Sobre a suposta visita do ex-assessor do Gabinete Civil da Presidência da República, Waldomiro Diniz, à Caixa, em abril de 2003, noticiada pela imprensa no último final de semana, o presidente Mattoso afirmou que o fato em si não deveria ser motivo de surpresa. "O senhor Waldomiro Diniz poderia ter estado na Caixa, como poderia ter ido ao Senado ou a qualquer ministério. Mas não esteve comigo nem com as pessoas que negociaram o contrato com a Gtech".
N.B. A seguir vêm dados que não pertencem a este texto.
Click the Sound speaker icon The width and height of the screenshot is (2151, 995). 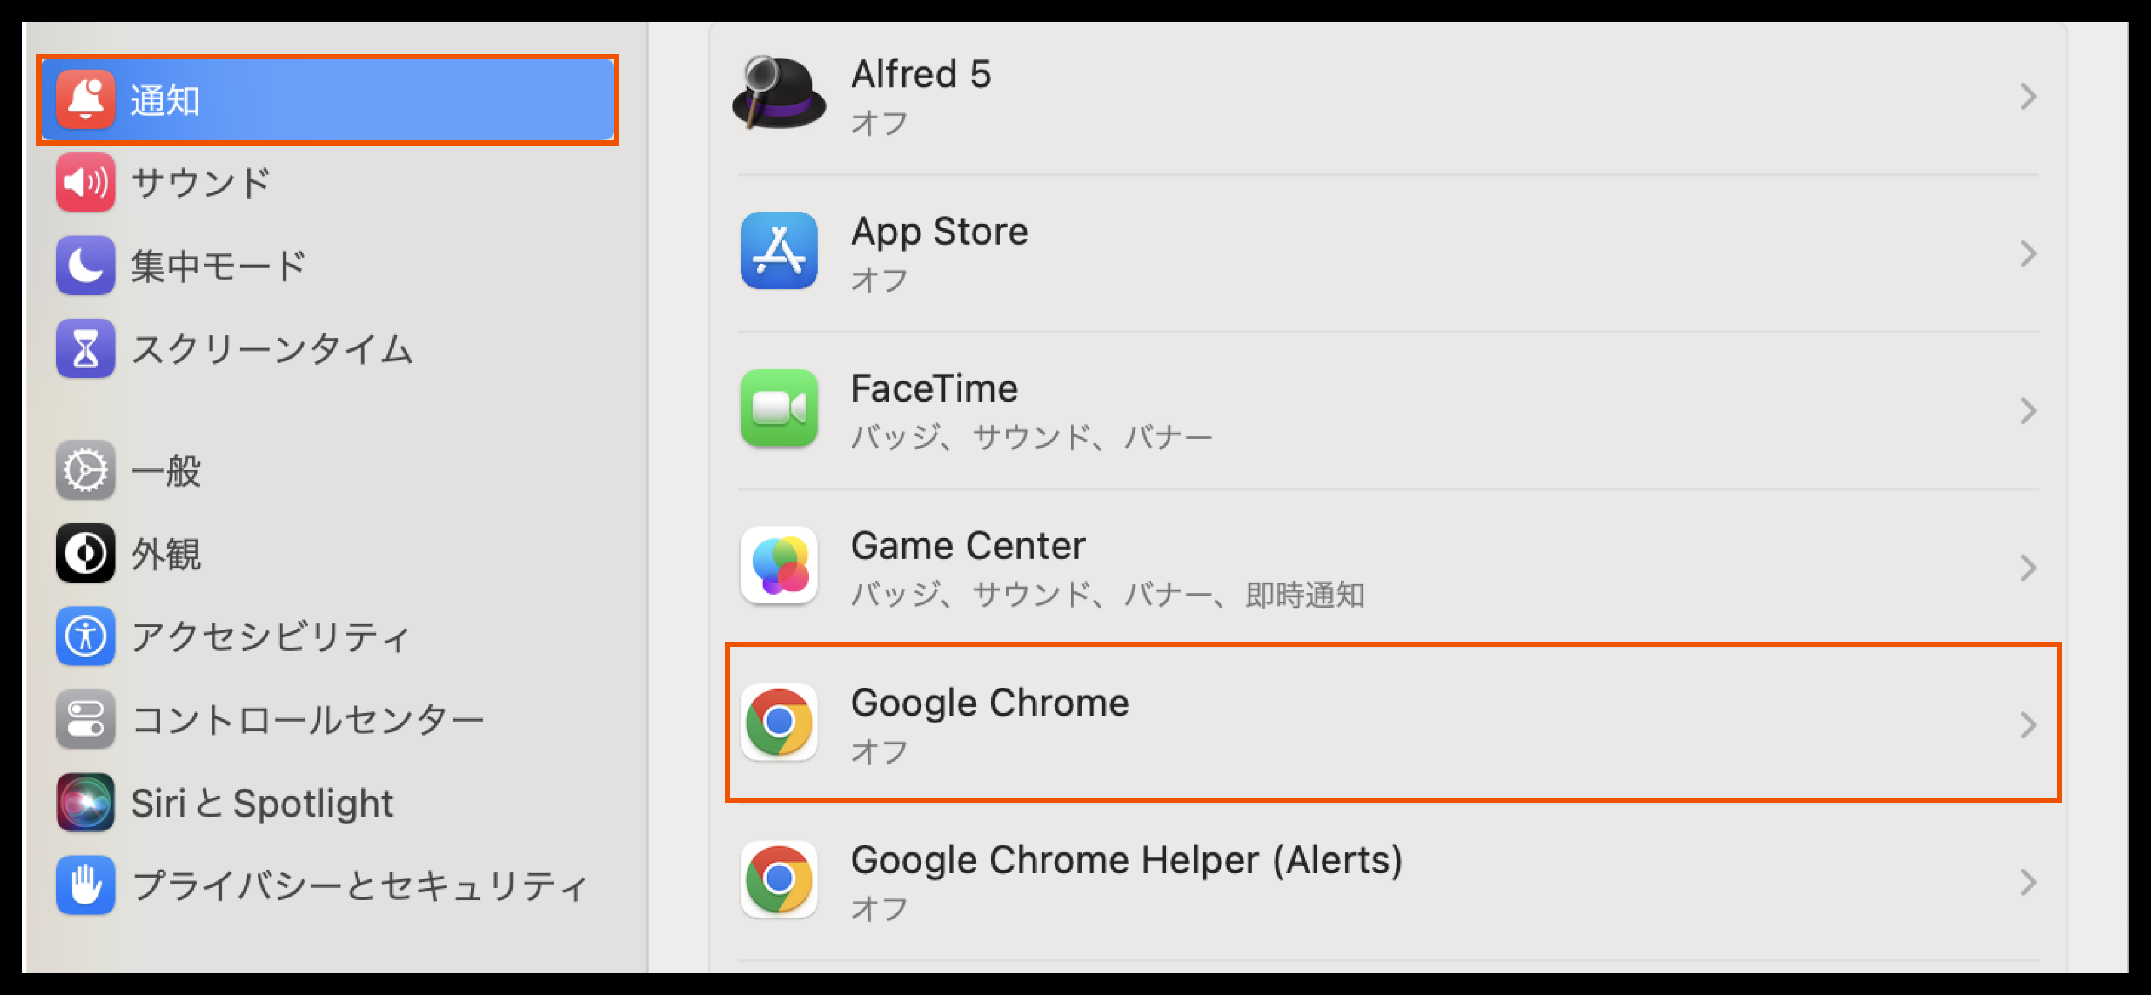click(85, 182)
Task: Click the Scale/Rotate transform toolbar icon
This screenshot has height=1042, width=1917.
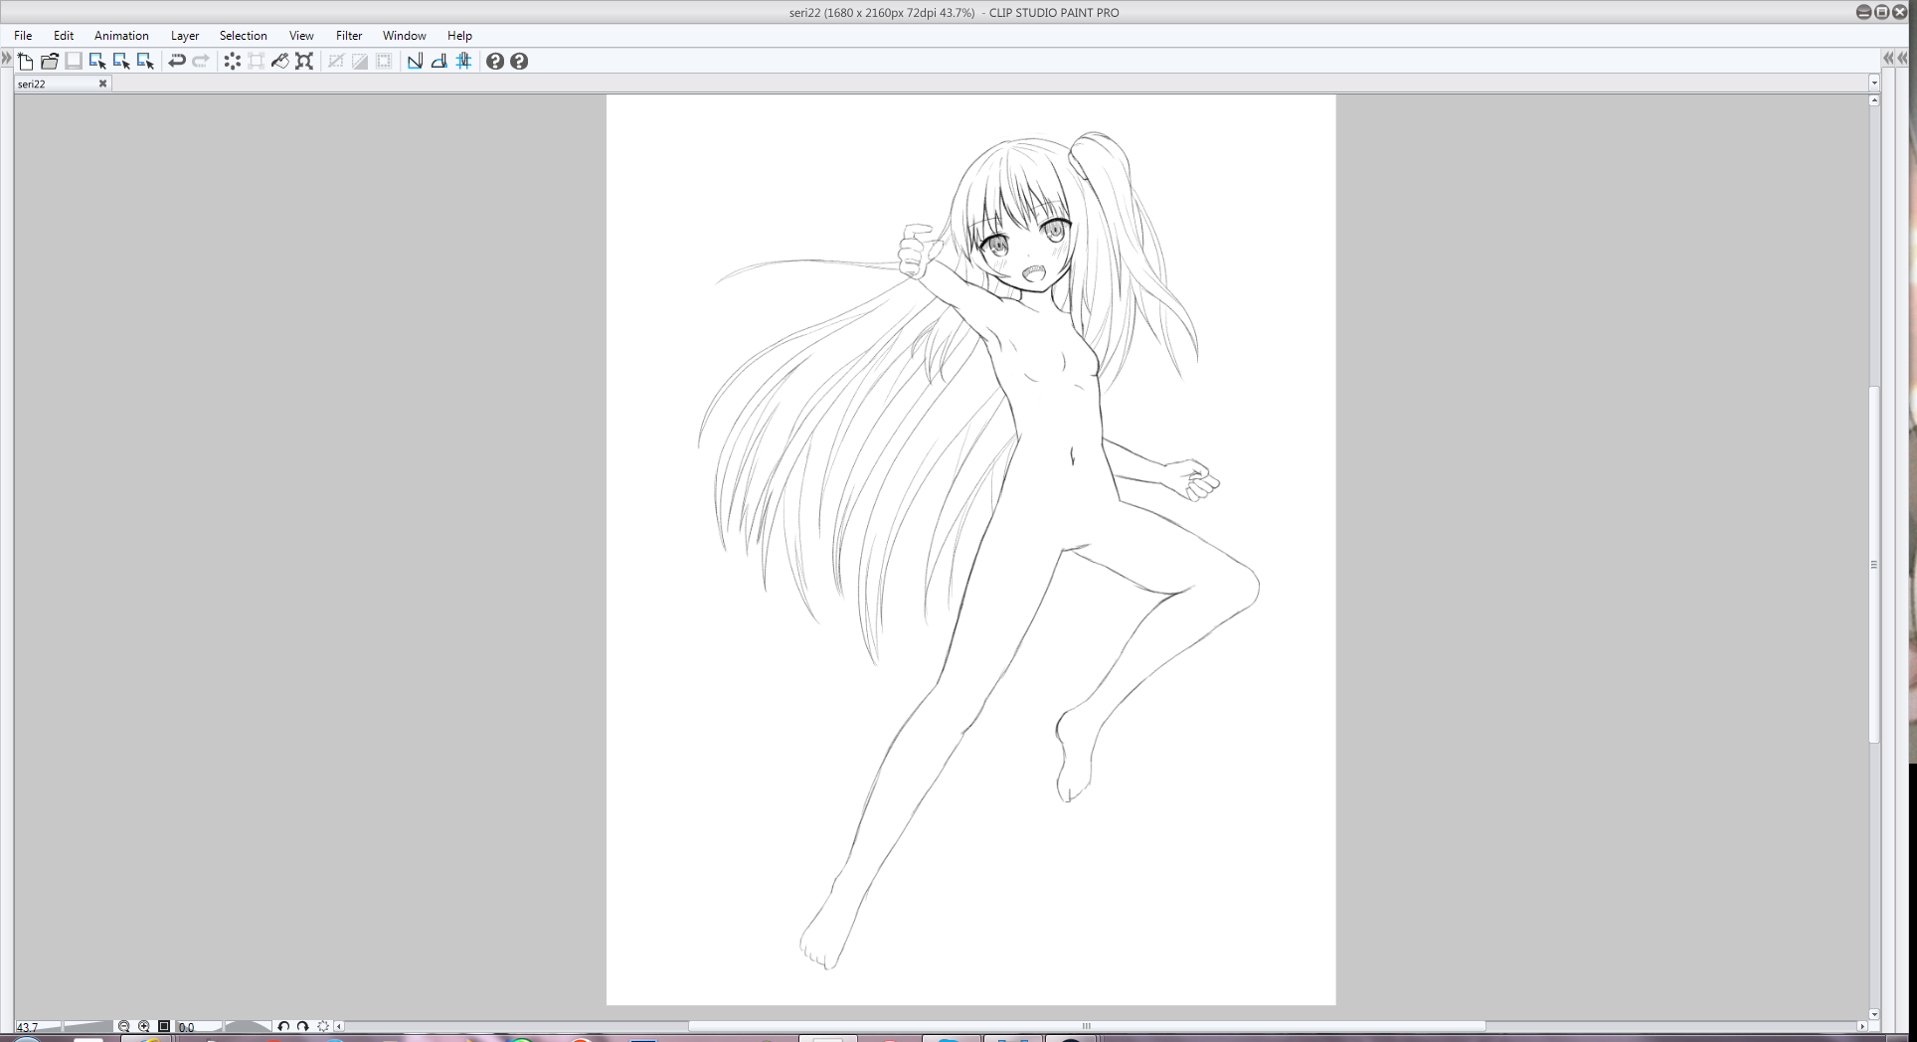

Ao responder a novos questionamentos sobre o impasse na realização de licitação para as loterias, Mattoso disse que, com o apoio dos parlamentares, espera que o Judiciário julgue, no menor tempo possível, as ações judiciais que impedem a licitação. O presidente da Caixa agradeceu ainda ao Senado Federal o convite para participar da audiência. "Esta é uma ótima oportunidade para que a Caixa explique e mostre documentos que comprovam a lisura do contrato com a Gtech", afirmou.